◆ EXTRACT TO READ ◆
┌──

In Waldron v. Canada (Attorney General) (Fed CA, 2023) the Federal Court of Appeal considers some interesting contractual interpretation issues, here in an indigenous class-action settlement. Here the court considers the principles that the subjective intentions - and post-contract conduct - of the parties are irrelevant in contractual interpretation:
(a) Subjective intention and post-contract conduct

[74] As a document that “is at root a contract,” construing the IDSSA requires ascertaining “the objective intentions of the parties”: Fontaine at para. 35. That exercise requires reading the contract as a whole, giving the words used their ordinary and grammatical meaning, and doing so consistently with the surrounding circumstances, or factual matrix: Sattva Capital Corp. v. Creston Moly Corp., 2014 SCC 53 at paras. 47, 50, 58.

[75] The factual matrix comprises “objective evidence of the background facts at the time of the execution of the contract [...], that is, knowledge that was or reasonably ought to have been within the knowledge of both parties at or before the date of contracting”: Sattva at paras. 50, 58. While the surrounding circumstances will be considered, they “must never be allowed to overwhelm the words of [the] agreement,” or in effect to create a new agreement: Sattva at para. 57.

[76] Evidence of subjective intention of the parties “has no independent place” in the determination of contractual meaning: Eli Lilly & Co. v. Novopharm Ltd., 1998 CanLII 791 (SCC), [1998] 2 S.C.R. 129 at paras. 54-59; Sattva at para. 59; ING Bank N.V. v. Canpotex Shipping Services Limited, 2017 FCA 47 at paras. 111-112, 117, 120-121, 125.

[77] Nor does the factual matrix include subsequent or post-contract conduct. This, it has been held, is a category of conduct that may be considered only when ambiguity remains after the text is construed in light of the factual matrix, and only if the court is mindful of the inherent dangers associated with it: Re Canadian National Railways and Canadian Pacific Ltd. (1978), 95 D.L.R. (3d) 252 at 262 (B.C.C.A.), aff’d 1979 CanLII 229 (SCC), [1979] 2 S.C.R. 668; Shewchuk v. Blackmont Capital Inc., 2016 ONCA 912 at paras. 40-46; and for other recent examples, Wade v. Duck, 2018 BCCA 176 at paras. 28, 31; Magasins Hart Inc. v. 3409 Rue Principale Inc., 2020 NBCA 49 at paras. 50-52.

└──

◆ SUPPLIED RECORDS ◆
┌──

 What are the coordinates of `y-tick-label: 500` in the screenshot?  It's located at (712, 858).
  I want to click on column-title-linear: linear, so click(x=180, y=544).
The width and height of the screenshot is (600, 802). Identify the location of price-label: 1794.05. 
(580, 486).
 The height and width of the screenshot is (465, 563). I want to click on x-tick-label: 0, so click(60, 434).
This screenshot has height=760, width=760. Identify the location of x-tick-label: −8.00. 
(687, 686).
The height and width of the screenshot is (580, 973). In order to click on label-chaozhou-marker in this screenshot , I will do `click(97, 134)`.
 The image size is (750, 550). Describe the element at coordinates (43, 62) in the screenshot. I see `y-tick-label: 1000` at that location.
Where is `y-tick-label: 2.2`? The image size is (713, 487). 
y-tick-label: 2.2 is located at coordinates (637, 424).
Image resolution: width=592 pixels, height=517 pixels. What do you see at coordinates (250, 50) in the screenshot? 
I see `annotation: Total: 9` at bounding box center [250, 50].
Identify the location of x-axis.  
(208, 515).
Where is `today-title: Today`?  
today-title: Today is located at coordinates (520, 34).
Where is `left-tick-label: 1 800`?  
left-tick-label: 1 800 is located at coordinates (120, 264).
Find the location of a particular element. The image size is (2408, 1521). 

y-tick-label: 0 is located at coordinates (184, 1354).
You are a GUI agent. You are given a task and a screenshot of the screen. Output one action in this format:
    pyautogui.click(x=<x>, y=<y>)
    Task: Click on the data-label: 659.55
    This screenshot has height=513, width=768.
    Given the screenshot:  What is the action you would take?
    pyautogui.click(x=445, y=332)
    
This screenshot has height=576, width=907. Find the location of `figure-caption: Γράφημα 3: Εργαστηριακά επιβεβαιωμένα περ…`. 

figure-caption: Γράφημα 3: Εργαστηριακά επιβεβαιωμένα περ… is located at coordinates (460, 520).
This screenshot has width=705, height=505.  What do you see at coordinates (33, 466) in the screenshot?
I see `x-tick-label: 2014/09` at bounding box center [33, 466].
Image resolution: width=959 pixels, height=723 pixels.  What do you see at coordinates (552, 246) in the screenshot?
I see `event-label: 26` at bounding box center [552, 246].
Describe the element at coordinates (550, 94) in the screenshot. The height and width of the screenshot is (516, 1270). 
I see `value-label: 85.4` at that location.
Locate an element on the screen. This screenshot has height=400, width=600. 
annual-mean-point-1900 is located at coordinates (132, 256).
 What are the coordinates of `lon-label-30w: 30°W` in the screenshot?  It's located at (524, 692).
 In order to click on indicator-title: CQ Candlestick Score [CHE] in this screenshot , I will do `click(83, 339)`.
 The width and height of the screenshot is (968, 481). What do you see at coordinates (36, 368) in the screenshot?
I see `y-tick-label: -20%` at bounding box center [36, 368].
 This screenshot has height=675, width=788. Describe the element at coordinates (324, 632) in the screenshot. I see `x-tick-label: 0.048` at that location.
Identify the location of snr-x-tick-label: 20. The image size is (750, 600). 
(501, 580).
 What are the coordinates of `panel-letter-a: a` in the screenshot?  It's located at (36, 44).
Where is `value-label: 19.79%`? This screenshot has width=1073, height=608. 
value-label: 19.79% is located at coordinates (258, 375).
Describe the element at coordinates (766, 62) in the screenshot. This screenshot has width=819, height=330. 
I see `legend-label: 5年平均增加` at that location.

└──

◆ JOB 1 ◆
In the excerpt on contractual interpretation, rewrite the paragraph beginning "[75] The factual matrix comprises" more briefly, keeping its main facts.
◆ JOB 2 ◆
In the listing, starting at its first line and ending at the line containing "(687, 686).", substitute "Find" for "Identify" and reproduce only those lines.

◆ OUTPUT 1 ◆
[75] The factual matrix is objective evidence of the background facts when the contract was executed. This means knowledge that both parties had, or reasonably ought to have had, at or before the date of contracting (Sattva, paras. 50, 58). Surrounding circumstances are considered, but they must never overwhelm the words of the agreement or in effect create a new one (Sattva, para. 57).

◆ OUTPUT 2 ◆
 What are the coordinates of `y-tick-label: 500` in the screenshot?  It's located at (712, 858).
  I want to click on column-title-linear: linear, so click(x=180, y=544).
The width and height of the screenshot is (600, 802). Find the location of price-label: 1794.05. 
(580, 486).
 The height and width of the screenshot is (465, 563). I want to click on x-tick-label: 0, so click(60, 434).
This screenshot has height=760, width=760. Find the location of x-tick-label: −8.00. 
(687, 686).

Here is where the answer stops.